Efavirenz is a widely prescribed medicine used to treat type 1 human immunodeficiency virus (HIV-1), the most prevalent pathogenic strain of the virus responsible for the acquired immune deficiency syndrome (AIDS) pandemic. Under prescribed dosing conditions, either alone or in combination therapy, efavirenz-induced CNS disturbances are frequently reported. Efavirenz was recently reported to interact in a similar concentration range with a number of receptors, transporters and ion channels including recombinant rat α1β2γ2 GABA_A receptors whose actions were potentiated (Gatch et al., 2013; Dalwadi et al., 2016). Now we report on the molecular mechanism of efavirenz on GABA_A receptors as a function of concentration and subunit composition via whole-cell recordings of GABA-activated currents from HEK293 cells expressing varying subunit configurations of GABA_A receptors. Efavirenz elicited dual effects on the GABA response; it allosterically potentiated currents at low concentrations, whereas it inhibited currents at higher concentrations. The allosteric potentiating action on GABA_A receptors was pronounced in the α1β2γ2, α2β2γ2 and α4β2γ2 configurations, greatly diminished in the α6β2γ2 configuration, and completely absent in the α3β2γ2 or α5β2γ2 configuration. In stark contrast, the inhibitory modulation of efavirenz at higher concentrations was evident in all subunit configurations examined. Moreover, efavirenz-induced modulatory effects were dependent on GABA concentration ([GABA]), with a pronounced impact on currents activated by low [GABA] but little effect at saturating [GABA]. Mutation of a highly-conserved threonine to phenylalanine in transmembrane domain 2 of the α1 subunit abolished the inhibitory effect of efavirenz in α1β2 receptors.
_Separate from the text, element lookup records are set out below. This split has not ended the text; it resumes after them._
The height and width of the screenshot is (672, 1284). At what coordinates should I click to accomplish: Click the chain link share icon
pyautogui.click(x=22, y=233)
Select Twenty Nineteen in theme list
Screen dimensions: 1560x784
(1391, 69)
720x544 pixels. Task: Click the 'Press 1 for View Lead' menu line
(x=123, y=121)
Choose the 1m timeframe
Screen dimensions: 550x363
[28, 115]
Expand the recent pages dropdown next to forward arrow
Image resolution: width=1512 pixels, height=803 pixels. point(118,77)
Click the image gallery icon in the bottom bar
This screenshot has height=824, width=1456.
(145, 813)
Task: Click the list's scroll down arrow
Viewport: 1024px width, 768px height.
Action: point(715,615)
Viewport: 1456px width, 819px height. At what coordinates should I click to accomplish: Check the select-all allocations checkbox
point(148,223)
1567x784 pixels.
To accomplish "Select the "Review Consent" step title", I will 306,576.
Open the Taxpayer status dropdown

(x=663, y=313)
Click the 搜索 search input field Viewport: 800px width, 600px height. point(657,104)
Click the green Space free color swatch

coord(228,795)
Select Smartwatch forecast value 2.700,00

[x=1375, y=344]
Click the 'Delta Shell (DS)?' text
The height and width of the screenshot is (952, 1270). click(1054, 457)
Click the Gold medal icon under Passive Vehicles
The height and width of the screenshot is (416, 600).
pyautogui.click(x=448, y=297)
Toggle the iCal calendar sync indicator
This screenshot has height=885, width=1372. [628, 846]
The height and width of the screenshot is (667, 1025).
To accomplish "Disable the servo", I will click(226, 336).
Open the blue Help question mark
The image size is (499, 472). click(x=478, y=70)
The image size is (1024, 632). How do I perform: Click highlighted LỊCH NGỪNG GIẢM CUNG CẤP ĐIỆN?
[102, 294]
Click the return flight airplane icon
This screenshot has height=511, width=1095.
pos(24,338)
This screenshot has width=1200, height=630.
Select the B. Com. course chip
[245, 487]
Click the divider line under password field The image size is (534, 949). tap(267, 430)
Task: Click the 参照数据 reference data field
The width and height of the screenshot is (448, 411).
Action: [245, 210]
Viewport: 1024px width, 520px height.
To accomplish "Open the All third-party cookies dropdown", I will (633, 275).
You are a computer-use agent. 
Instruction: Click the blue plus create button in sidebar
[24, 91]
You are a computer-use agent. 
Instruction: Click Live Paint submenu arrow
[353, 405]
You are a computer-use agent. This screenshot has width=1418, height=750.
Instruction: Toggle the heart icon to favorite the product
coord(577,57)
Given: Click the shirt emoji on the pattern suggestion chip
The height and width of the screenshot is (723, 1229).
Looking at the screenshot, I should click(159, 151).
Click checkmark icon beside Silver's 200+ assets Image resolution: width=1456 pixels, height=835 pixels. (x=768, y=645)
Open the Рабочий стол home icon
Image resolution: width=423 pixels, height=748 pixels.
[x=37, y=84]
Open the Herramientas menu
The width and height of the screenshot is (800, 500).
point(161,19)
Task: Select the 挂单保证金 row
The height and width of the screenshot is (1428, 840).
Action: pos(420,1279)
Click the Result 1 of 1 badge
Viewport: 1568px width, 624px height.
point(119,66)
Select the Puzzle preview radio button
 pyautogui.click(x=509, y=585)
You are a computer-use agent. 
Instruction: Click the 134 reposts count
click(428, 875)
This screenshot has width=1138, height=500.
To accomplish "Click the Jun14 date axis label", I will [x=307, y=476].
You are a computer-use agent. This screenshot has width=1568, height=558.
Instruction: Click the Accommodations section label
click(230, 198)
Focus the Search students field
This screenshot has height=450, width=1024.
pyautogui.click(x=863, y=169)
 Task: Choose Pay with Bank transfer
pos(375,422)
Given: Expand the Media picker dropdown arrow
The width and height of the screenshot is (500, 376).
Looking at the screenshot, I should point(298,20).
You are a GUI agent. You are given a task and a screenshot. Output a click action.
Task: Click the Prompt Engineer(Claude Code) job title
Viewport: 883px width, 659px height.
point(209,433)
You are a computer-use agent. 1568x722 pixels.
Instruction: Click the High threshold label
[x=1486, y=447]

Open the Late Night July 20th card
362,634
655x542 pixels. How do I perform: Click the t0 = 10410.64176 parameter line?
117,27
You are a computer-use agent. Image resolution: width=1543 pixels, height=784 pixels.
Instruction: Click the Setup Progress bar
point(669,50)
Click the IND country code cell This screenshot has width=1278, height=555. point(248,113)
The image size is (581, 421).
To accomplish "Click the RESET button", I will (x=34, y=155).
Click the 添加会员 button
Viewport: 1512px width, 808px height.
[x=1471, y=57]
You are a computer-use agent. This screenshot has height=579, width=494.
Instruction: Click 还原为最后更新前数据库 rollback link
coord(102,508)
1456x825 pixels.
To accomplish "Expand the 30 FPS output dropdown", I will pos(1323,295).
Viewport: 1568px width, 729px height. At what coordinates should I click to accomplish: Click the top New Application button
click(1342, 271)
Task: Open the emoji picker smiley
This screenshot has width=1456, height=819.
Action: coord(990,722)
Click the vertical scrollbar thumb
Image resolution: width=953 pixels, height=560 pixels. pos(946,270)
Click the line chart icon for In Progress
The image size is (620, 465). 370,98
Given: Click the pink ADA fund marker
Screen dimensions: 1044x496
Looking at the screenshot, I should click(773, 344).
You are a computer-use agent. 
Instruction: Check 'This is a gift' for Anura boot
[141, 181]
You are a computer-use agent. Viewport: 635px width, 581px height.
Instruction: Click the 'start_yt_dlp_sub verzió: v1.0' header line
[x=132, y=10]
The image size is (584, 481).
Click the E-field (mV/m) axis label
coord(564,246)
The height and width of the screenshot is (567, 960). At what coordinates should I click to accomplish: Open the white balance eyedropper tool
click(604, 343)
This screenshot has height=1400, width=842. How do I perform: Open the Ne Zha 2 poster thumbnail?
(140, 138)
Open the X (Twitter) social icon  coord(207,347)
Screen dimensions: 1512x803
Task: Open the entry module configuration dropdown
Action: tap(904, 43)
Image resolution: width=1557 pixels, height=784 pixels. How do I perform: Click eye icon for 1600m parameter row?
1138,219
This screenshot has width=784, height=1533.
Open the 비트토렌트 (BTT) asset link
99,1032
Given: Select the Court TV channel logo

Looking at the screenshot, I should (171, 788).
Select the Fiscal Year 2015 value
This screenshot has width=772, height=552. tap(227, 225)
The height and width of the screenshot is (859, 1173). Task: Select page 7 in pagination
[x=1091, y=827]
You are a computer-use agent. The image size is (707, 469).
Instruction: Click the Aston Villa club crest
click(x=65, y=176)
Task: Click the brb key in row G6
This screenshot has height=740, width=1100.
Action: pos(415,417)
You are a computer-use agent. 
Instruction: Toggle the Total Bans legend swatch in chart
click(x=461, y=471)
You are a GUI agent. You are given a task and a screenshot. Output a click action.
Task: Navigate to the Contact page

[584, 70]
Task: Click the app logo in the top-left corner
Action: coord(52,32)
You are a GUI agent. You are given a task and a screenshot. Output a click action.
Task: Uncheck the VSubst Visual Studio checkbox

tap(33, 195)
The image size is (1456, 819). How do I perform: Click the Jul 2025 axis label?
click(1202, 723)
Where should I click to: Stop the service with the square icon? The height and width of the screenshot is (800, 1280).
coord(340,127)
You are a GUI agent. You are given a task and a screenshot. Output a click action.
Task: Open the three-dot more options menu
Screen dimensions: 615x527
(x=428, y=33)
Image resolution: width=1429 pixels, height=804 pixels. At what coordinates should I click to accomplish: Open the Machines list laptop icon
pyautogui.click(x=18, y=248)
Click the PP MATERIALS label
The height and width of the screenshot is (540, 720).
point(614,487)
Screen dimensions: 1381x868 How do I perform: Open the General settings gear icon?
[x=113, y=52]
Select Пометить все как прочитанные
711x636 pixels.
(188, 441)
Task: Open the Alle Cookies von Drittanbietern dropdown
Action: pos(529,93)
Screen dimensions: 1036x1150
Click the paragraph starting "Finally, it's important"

Finally, mutations of any of the three conserved extracellular residues in α1/2/4 subunits to the conserved residues at the corresponding positions in α3/5 subunits (i.e., R84P, M89L or I120L) completely eliminated the potentiating effect of efavirenz in α1β2γ2 configuration. These findings demonstrate that efavirenz's positive allosteric modulation of the GABA_A receptor is mediated via a novel allosteric site associated with the extracellular domain of the receptor.

Keywords: AIDS; Adverse CNS side effects; Antiretroviral; Diazepam (PubChem CID: 3013); Efavirenz (PubChem CID: 64139); Flumazenil (PubChem CID:3373); GABA (PubChem CID:119); Picrotoxin; Picrotoxin (PubChem CID: 518601); Recombinant GABA(A) receptors.